- **PROBLEM REQUIREMENTS**: Please return exactly the line that contains "Remove the recipient" and every line after it, through the last line of the records below, with no pictures.

(DATA RECORDS begins)

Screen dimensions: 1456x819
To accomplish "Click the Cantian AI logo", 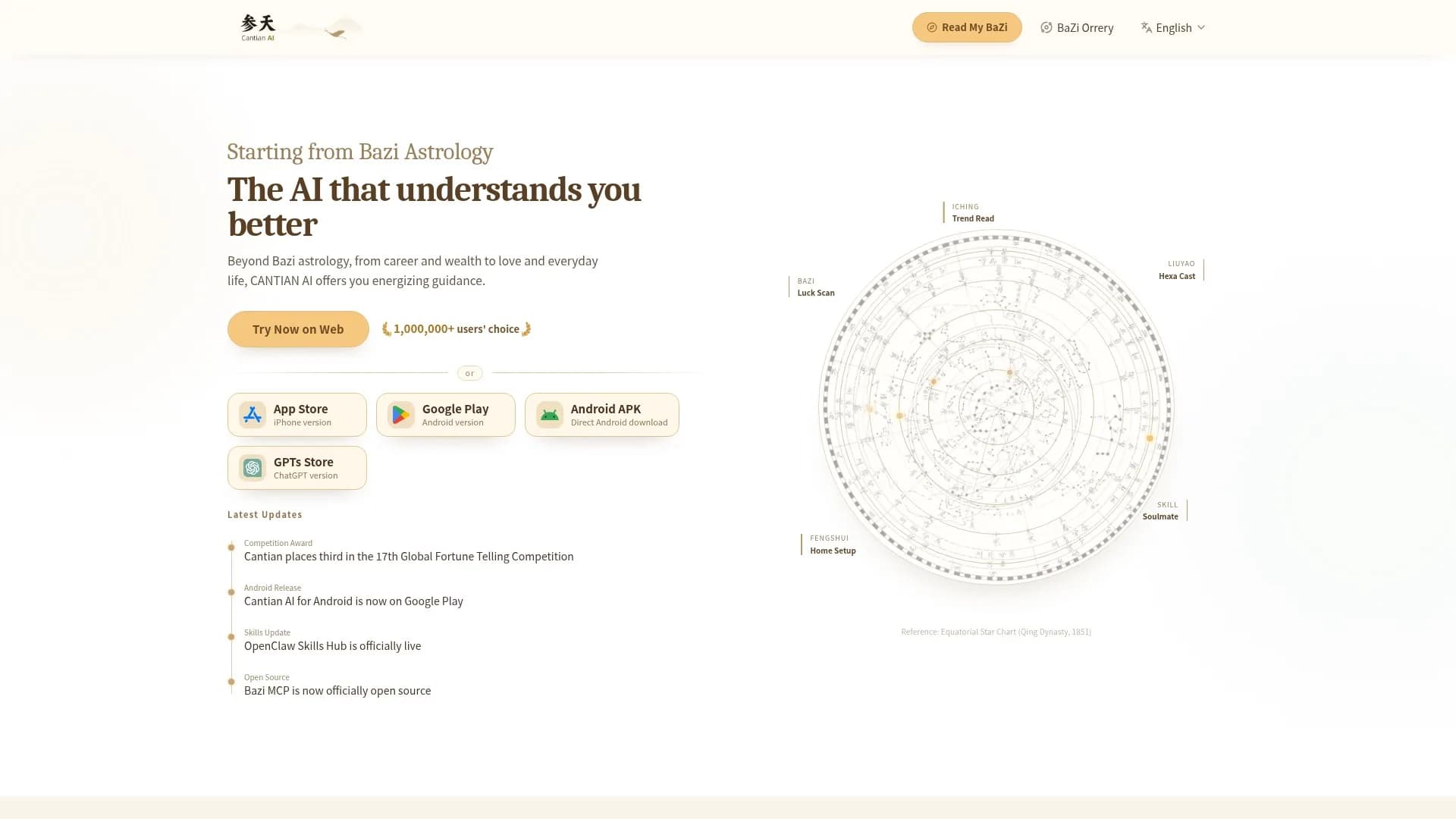I will (258, 27).
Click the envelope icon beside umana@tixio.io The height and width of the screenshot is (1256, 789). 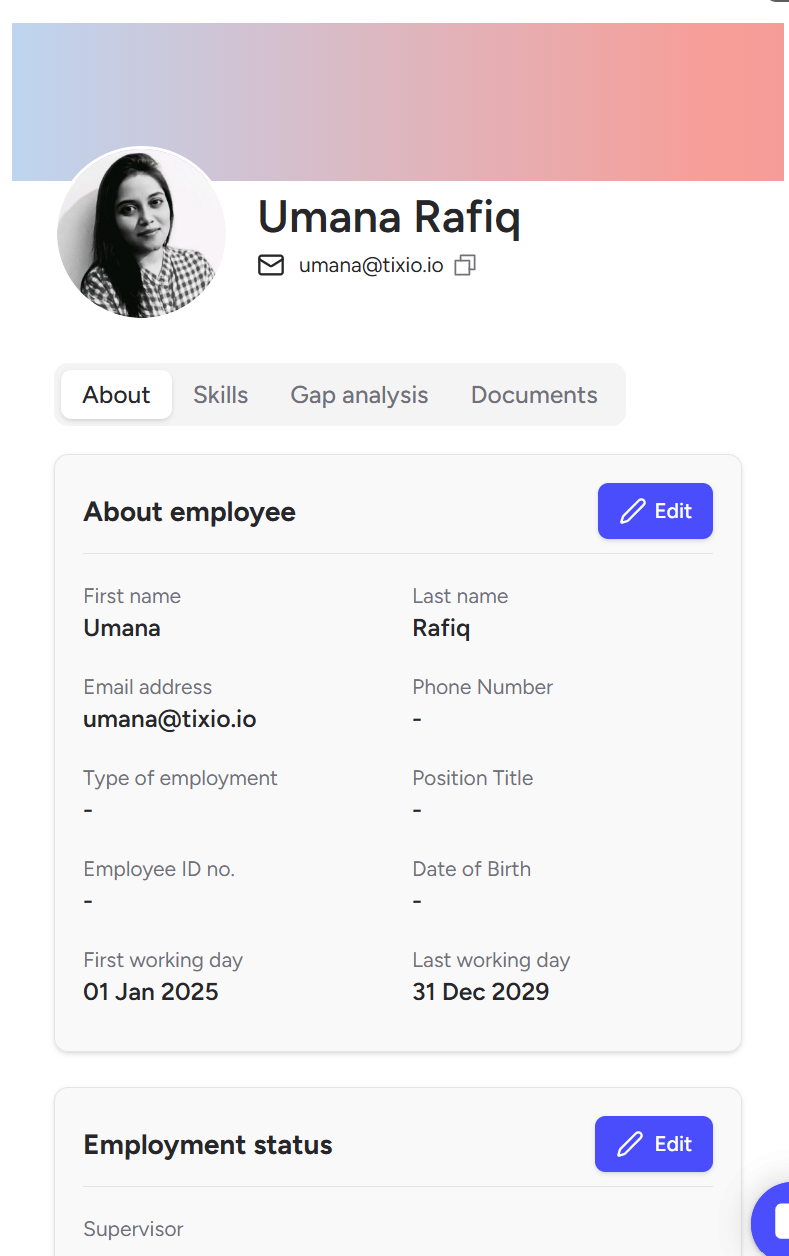click(x=271, y=265)
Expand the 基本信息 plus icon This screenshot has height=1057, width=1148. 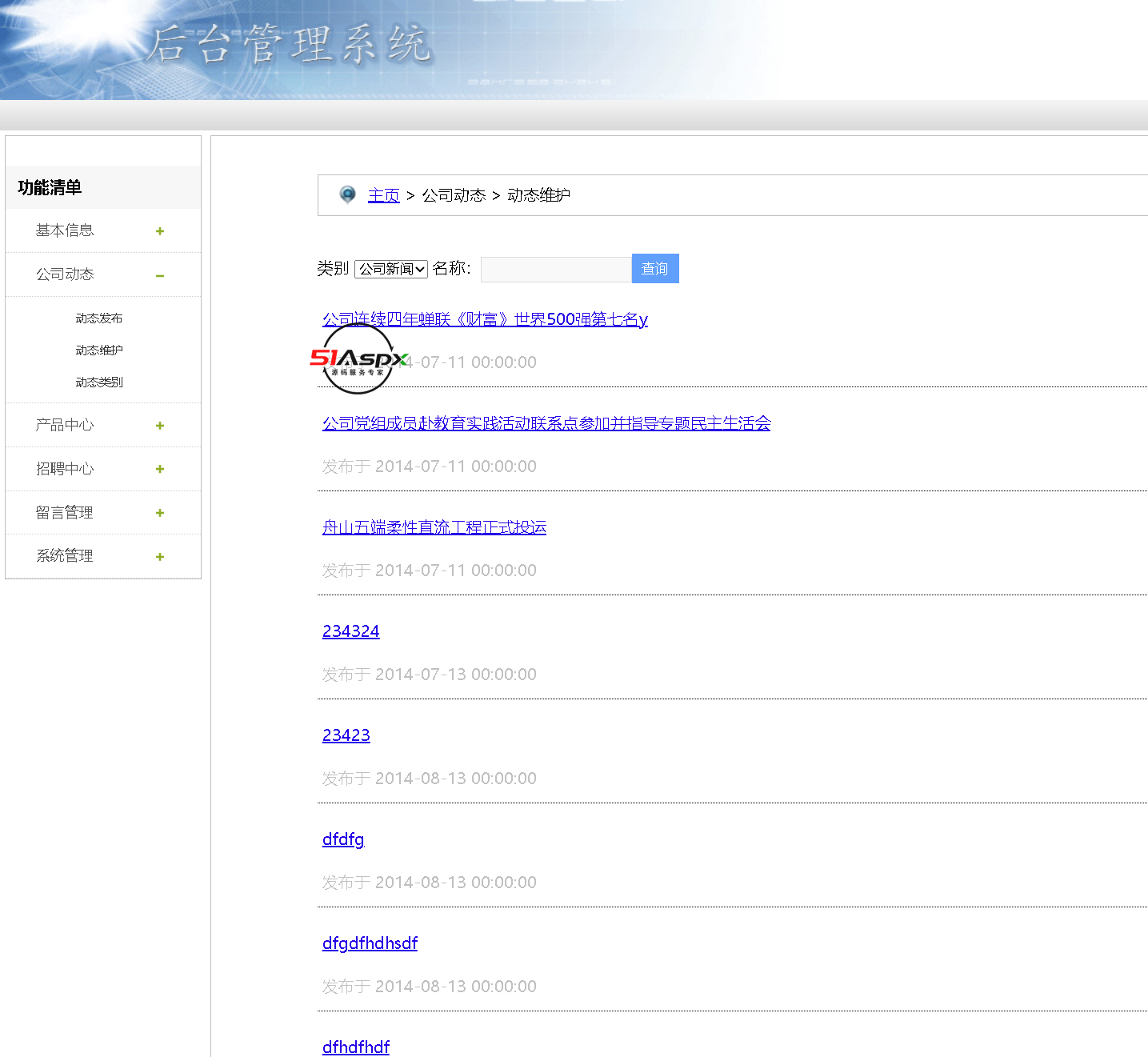pos(160,231)
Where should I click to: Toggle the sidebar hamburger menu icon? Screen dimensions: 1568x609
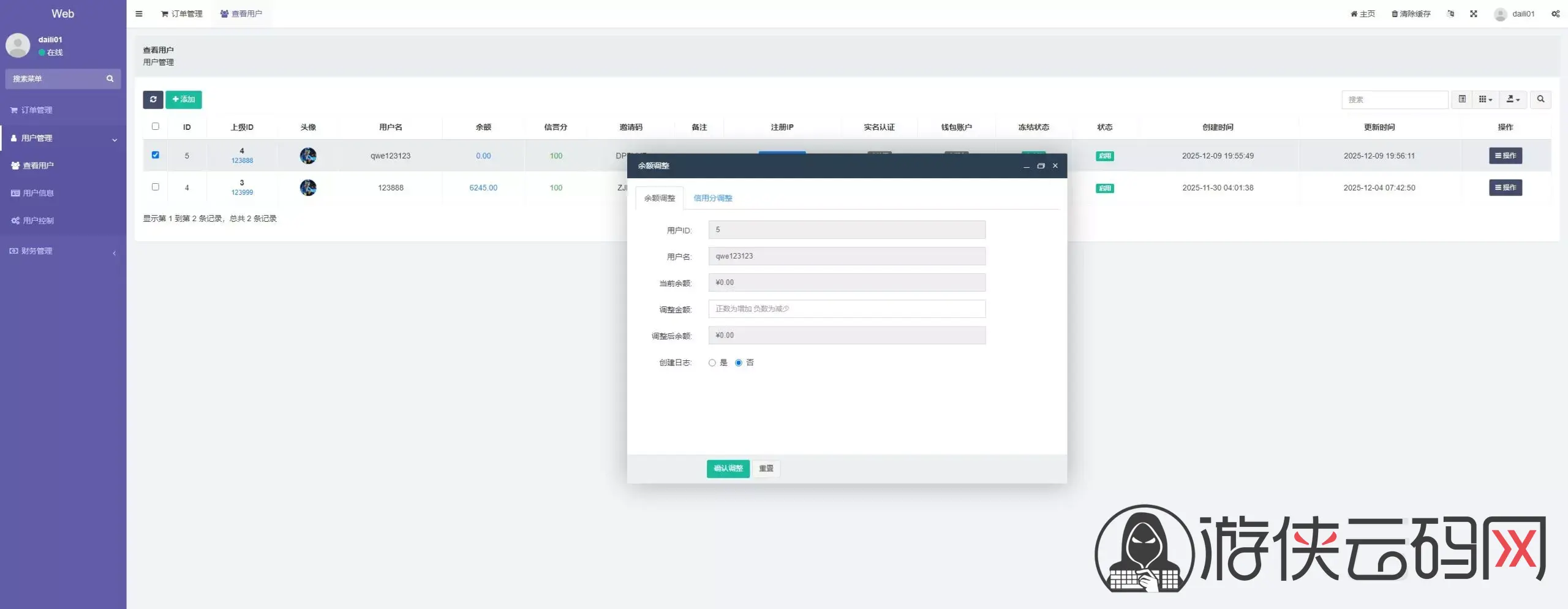tap(139, 13)
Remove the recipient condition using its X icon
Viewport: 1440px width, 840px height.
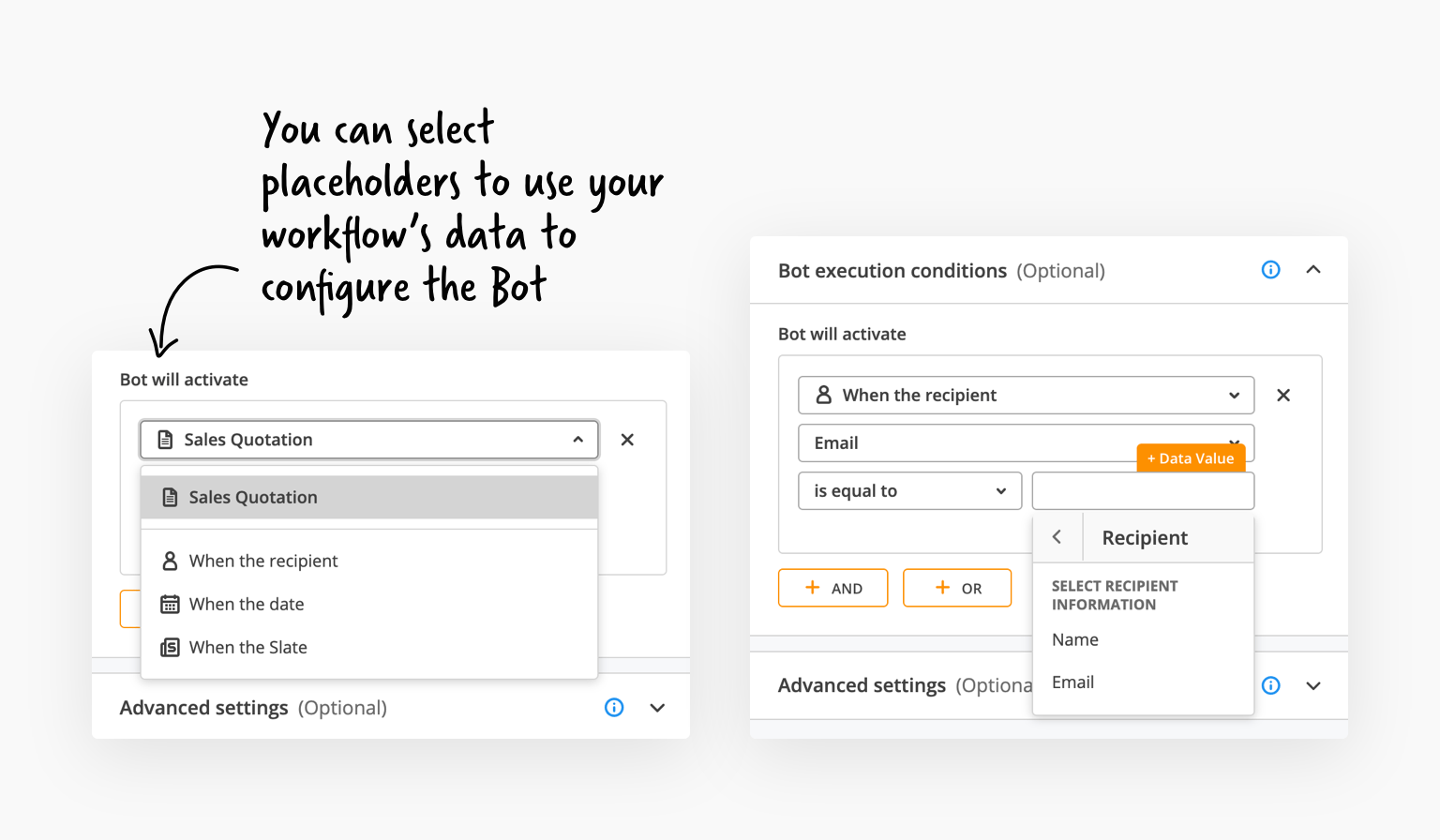[x=1283, y=395]
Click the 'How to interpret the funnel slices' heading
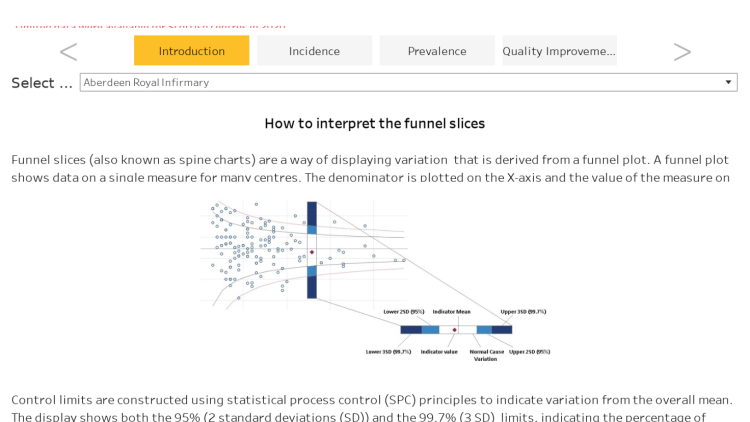Screen dimensions: 750x422 pyautogui.click(x=375, y=123)

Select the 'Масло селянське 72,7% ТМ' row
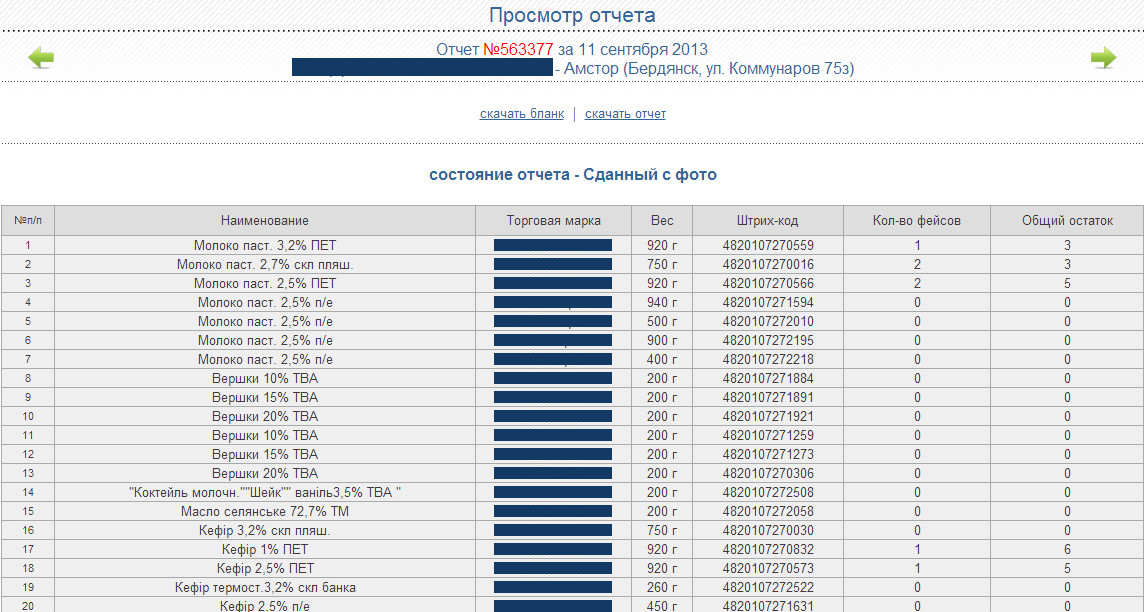pos(265,512)
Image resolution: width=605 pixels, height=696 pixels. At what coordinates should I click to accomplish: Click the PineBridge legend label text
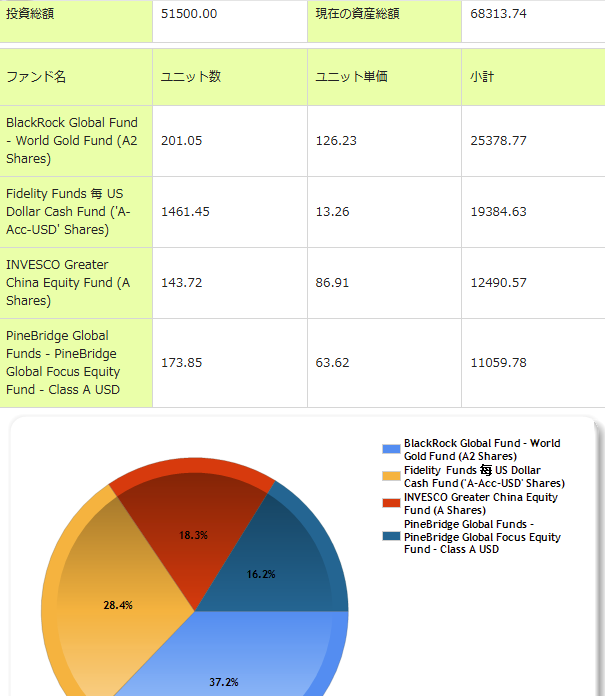coord(482,537)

(DATA RECORDS ends)

- **SOLUTION TO THIS EXERCISE**:
Remove the recipient condition using its X icon
Viewport: 1440px width, 840px height.
[x=1283, y=395]
Click the 'How to interpret the funnel slices' heading
Screen dimensions: 750x422 pyautogui.click(x=375, y=123)

Select the 'Масло селянське 72,7% ТМ' row
pos(265,512)
Image resolution: width=605 pixels, height=696 pixels. At what coordinates should I click to accomplish: Click the PineBridge legend label text
coord(482,537)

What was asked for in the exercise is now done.